We are migrating and refactoring some services to AWS and need to verify the accounting information matches the legacy system before we switch over. We do call tracking/analytics and effectively have a stream of call metadata coming into a SNS/SQS processing system. We want to temporarily write the output someplace to compare against the legacy system and identify any discrepancies. This is throw away work, so we want to keep it simple/cheap.

Kinesis to Redshift, using the new Streaming Ingestion is one way to do this. The engineer in me likes this way. However, the simplest thing I can think of is to create an S3 bucket and create 1 file per event (call), and ingest to Redshift from there. Neither option will be expensive at our usage levels, but S3 is very, very inexpensive.

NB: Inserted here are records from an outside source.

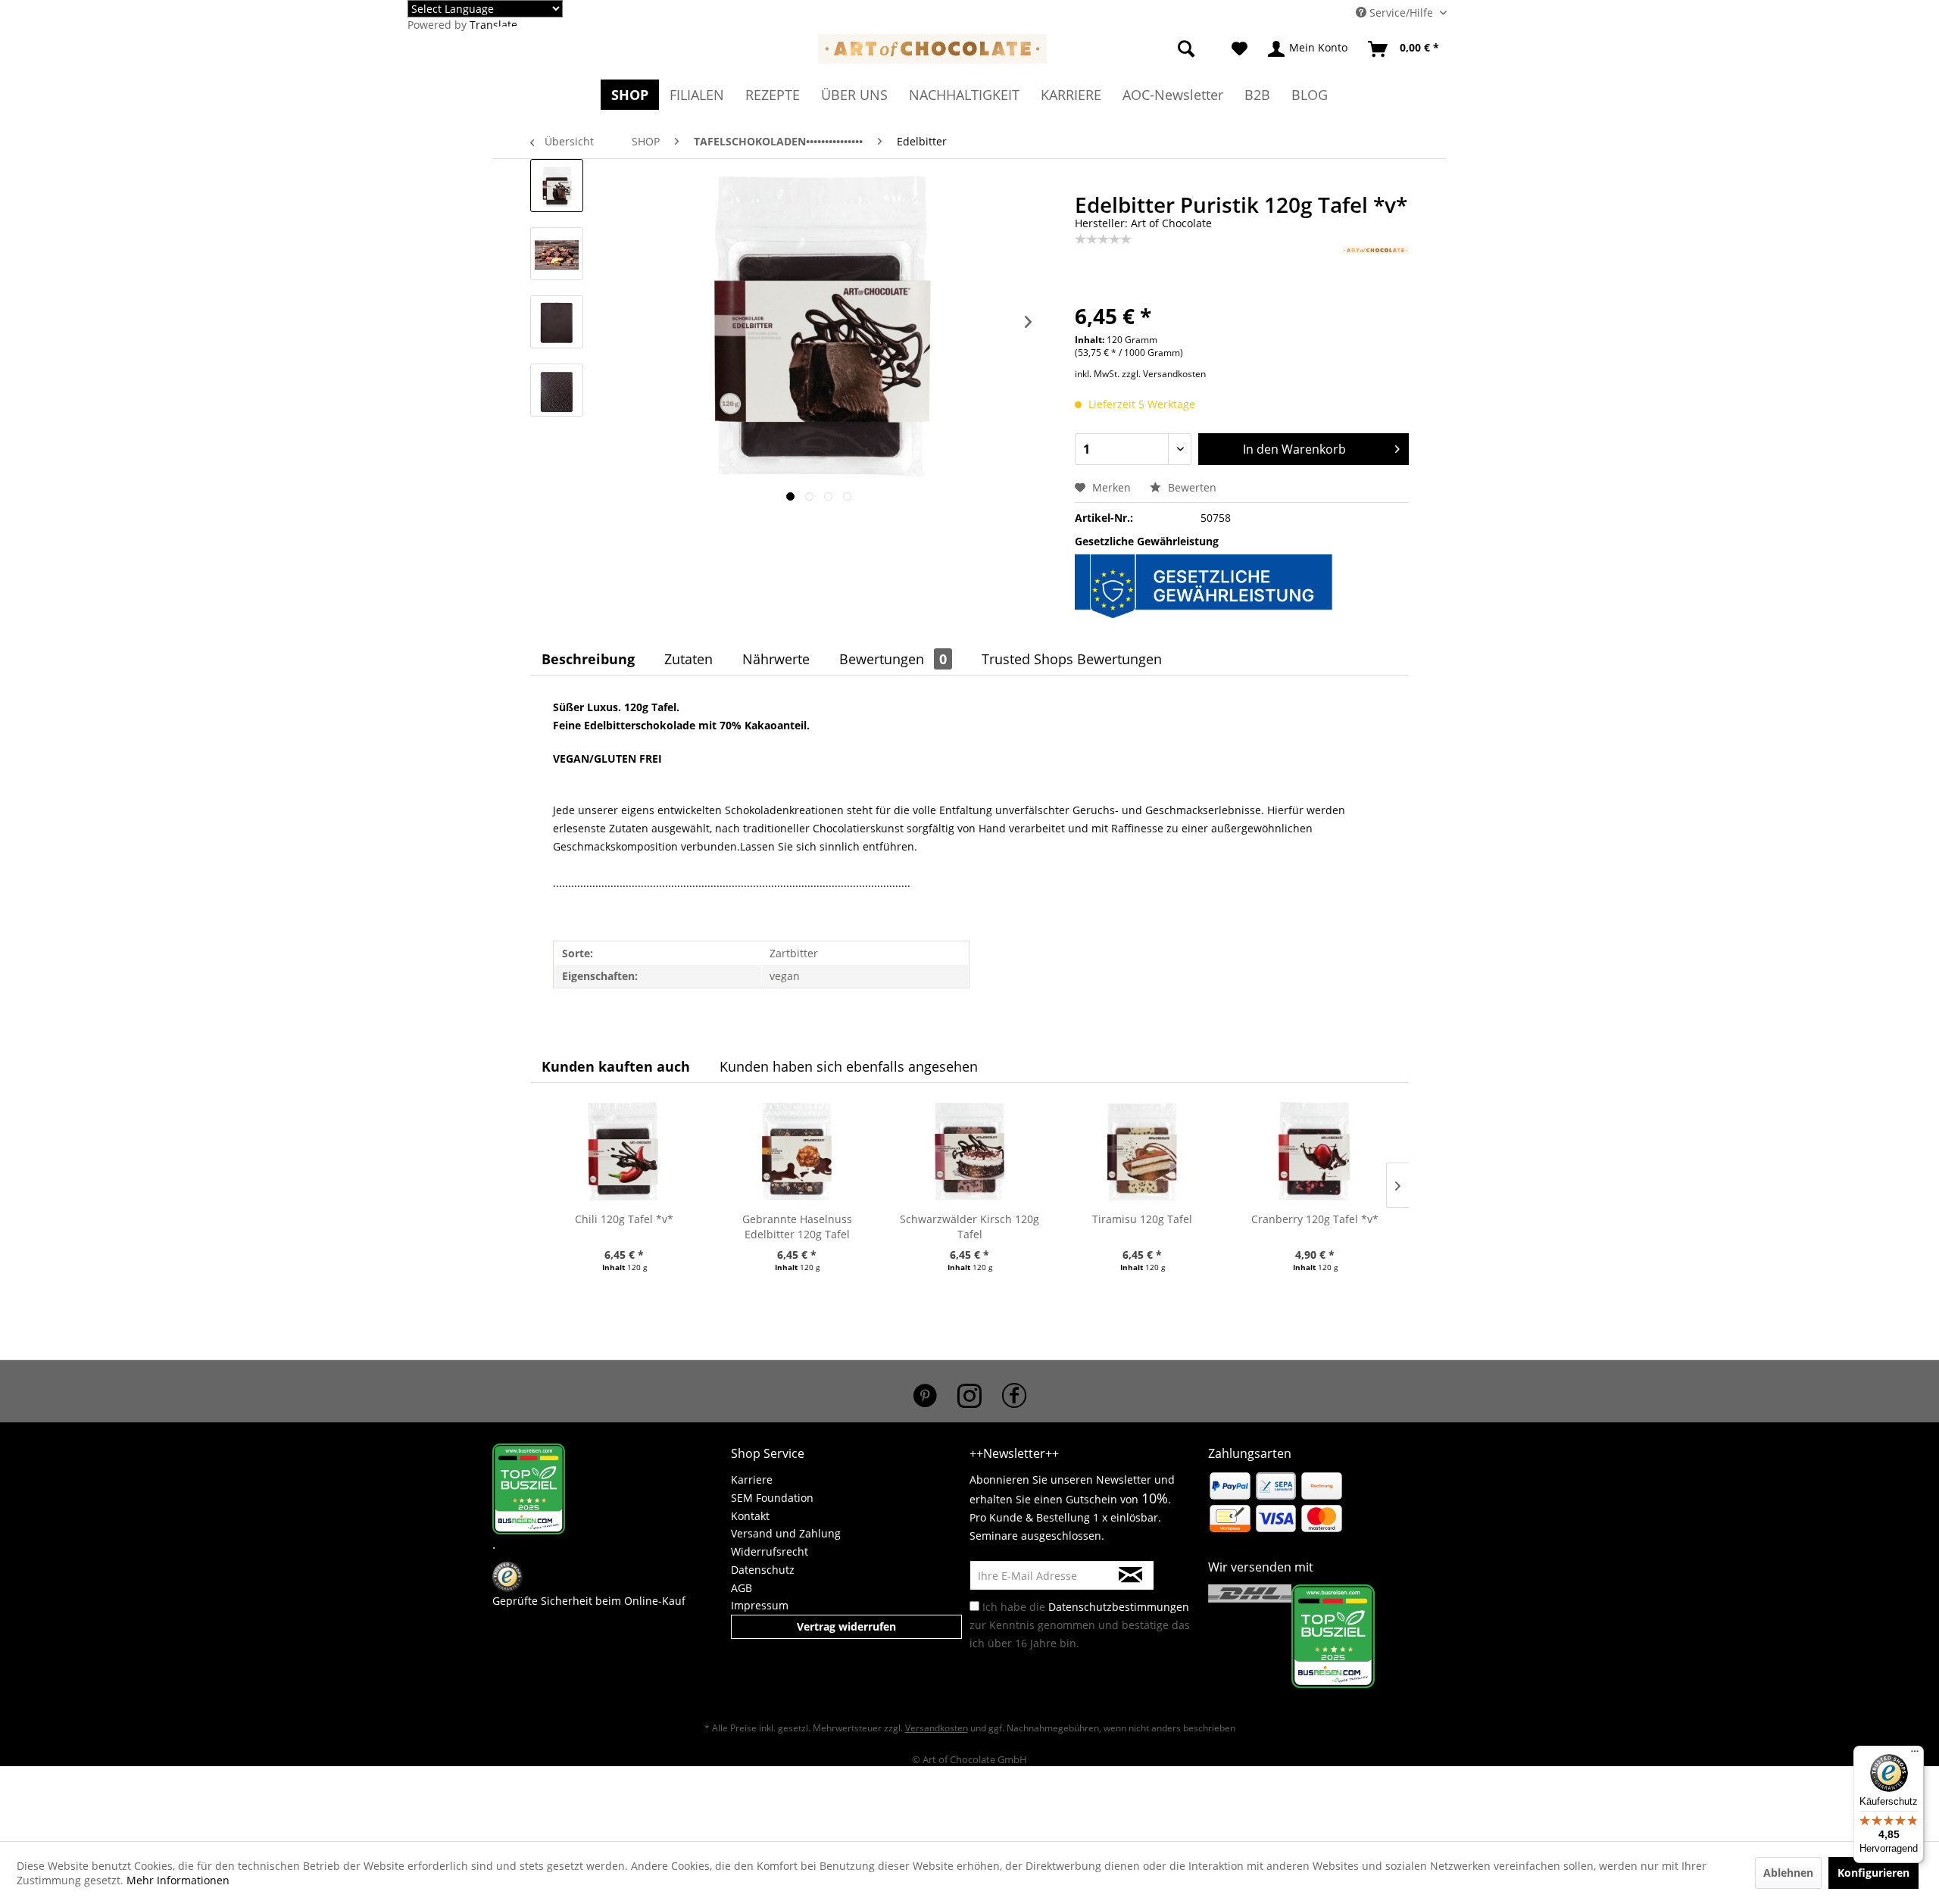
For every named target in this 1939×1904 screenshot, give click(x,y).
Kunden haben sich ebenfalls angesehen (849, 1066)
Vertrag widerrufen (846, 1626)
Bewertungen (893, 659)
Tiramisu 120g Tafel (1142, 1219)
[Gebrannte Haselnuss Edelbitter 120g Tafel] (797, 1151)
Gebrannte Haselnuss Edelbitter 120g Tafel (797, 1226)
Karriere (752, 1479)
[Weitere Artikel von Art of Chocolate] (1375, 272)
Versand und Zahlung (786, 1533)
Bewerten (1190, 487)
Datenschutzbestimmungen (1118, 1607)
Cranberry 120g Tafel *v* (1315, 1219)
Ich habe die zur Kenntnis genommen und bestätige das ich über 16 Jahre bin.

My question is if there is any reason not to have 1 record per S3 file (batching is the typical use case it seems) for ingest to Redshift? We'll generate about 100K records/day, so we're far from big in today's standards.

Cheers! Rich

CodePudding user response:

Yes, don't do this if there is a large amount of data or put differently if you have a very large number of files. And you don't want to wait hours or days for the data to load.

This is due to the nature of S3, an object store. The files (objects) written or read from S3 are in a large cluster of computers w/ storage and the location within this cluster is based on hashing of the bucket and key. This lookup takes on the order of .5 sec to perform (request for data and first bits arriving). Once the data starts to flow it moves at a reasonably high rate.

When you go to load these many, many very small files the majority of time will be taken up by addressing the object with a very small amount of time moving the data. While Redshift can read objects from S3 in parallel this parallelism is limited by the number of slices in the cluster. Moving a few hundred bytes in .5 sec is a bandwidth that harkens back to the 1980s.

To gain the full available bandwidth from S3 the files stored should be at least 100MB and ideally 1GB in size. Then the time to address the object is insignificant wrt the data transfer time. This reality will be true when reading data no matter what tool doing the reading. Writing files isn't an issue since the data is cached before the final location in the S3 cluster is determined.

You will want to combine your records into larger objects in S3.

BTW a single object isn't ideal either as this won't allow for Redshift to read the data in parallel. Parallel reading can speed up the load by a factor equal to the number of slices in the Redshift cluster (2 to few hundred). A meaningful improvement. You can on the other hand have a nearly unlimited number of objects in S3 which can tank just about all load performance.